Nearly seven years later he is unfolding each day in to the person he was created to be, and it's my particular joy to witness this.  Finn has a gift for art; he spends a lot of time drawing or sketching.  He plays piano frequently (and well).  He has an amazing knack for voices and for understanding how to design things.  He loves theatrical sets and set design.  He reads Shakespeare. He reads everything.  He is hilarious and witty and so very sweet. He has a soft spot for me.  He struggles with basic math facts, but can understand complex mathematical concepts.  His sense of humor is sharp. 

If you have a child who is atypical, I encourage you to look at them through the lens of possibility and not limitation.  Their diagnosed "weakness" may be their greatest strengths.  Look for what they love and do the most and encourage them.  Nothing is too large for God, who has even said that His strength is made perfect in our weakness.  He created our children; we just have the privilege of coming alongside of Him to facilitate and witness.  



(A noble lion Finn drew this summer.

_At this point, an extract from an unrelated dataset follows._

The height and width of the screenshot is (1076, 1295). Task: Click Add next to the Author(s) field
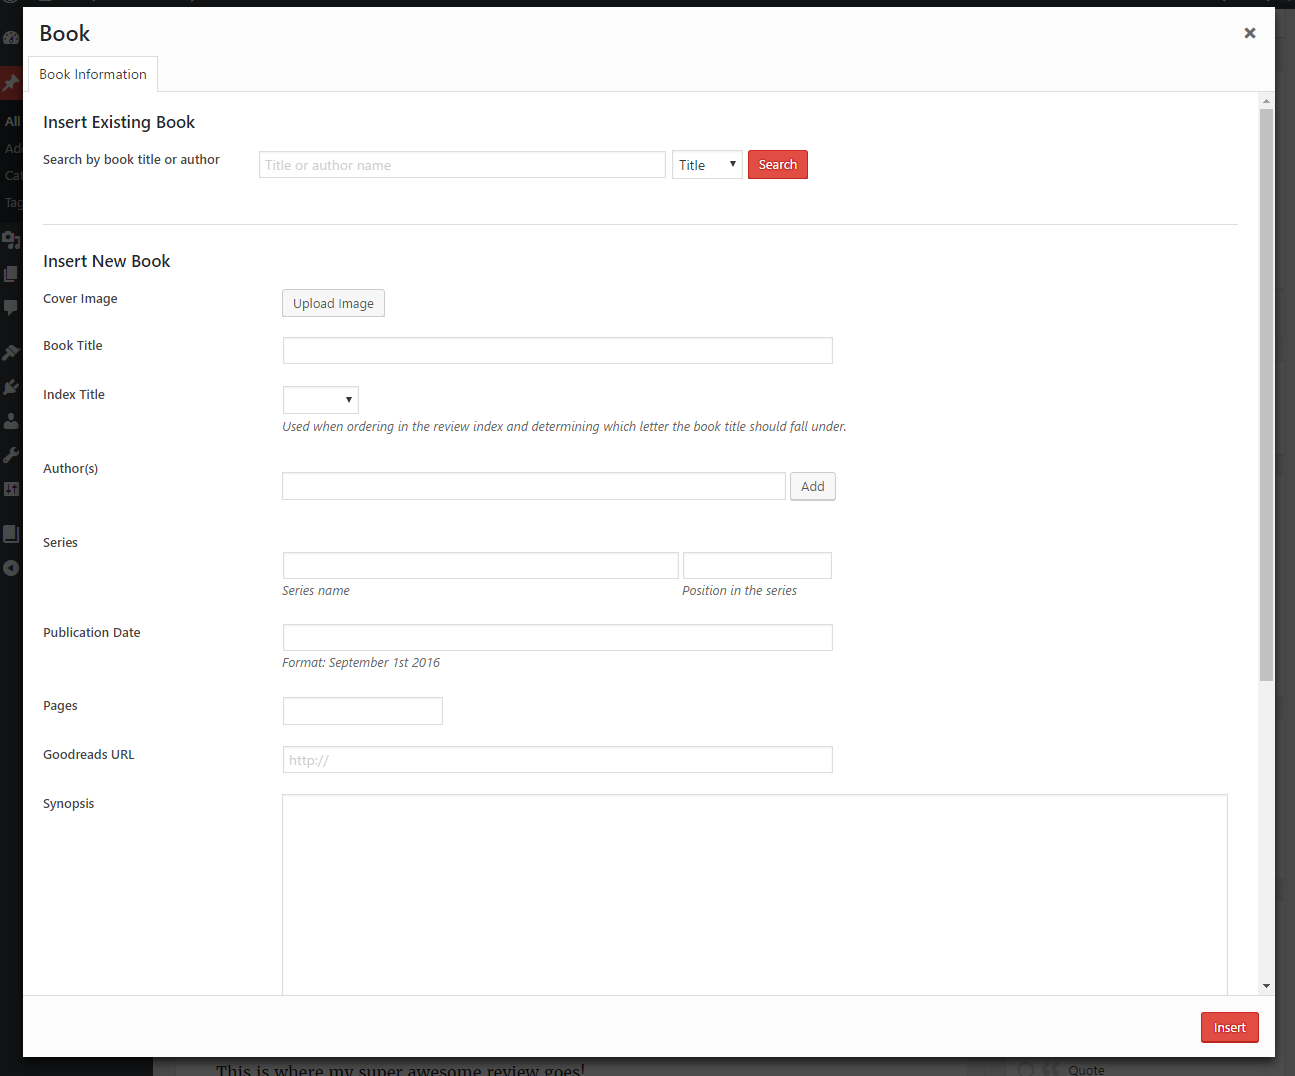[x=812, y=487]
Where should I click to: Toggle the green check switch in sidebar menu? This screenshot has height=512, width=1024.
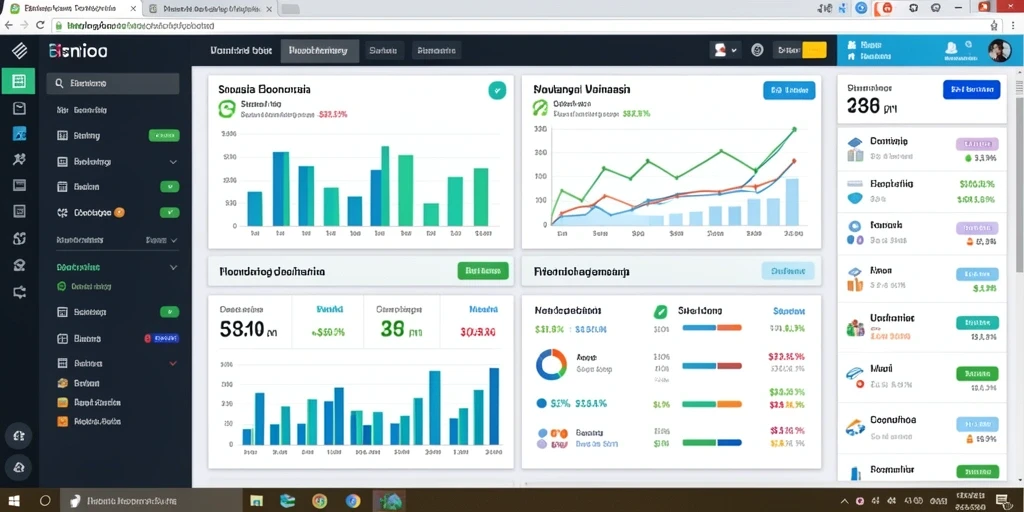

Of course we named him Aslan.) 

1 comment:

  1. So good! "Disabilities" are really just "differences"--that's exactly how I see it, too. I know the world says kids need to learn math facts and science facts and have legible handwriting--but I say that those kids who can draw and play music and sing (instead), are the ones we all envy when we're adults! I have legible handwriting, but I couldn't sing myself out of a hole, and I definitely know which "gift" I'd choose instead. Go Finn!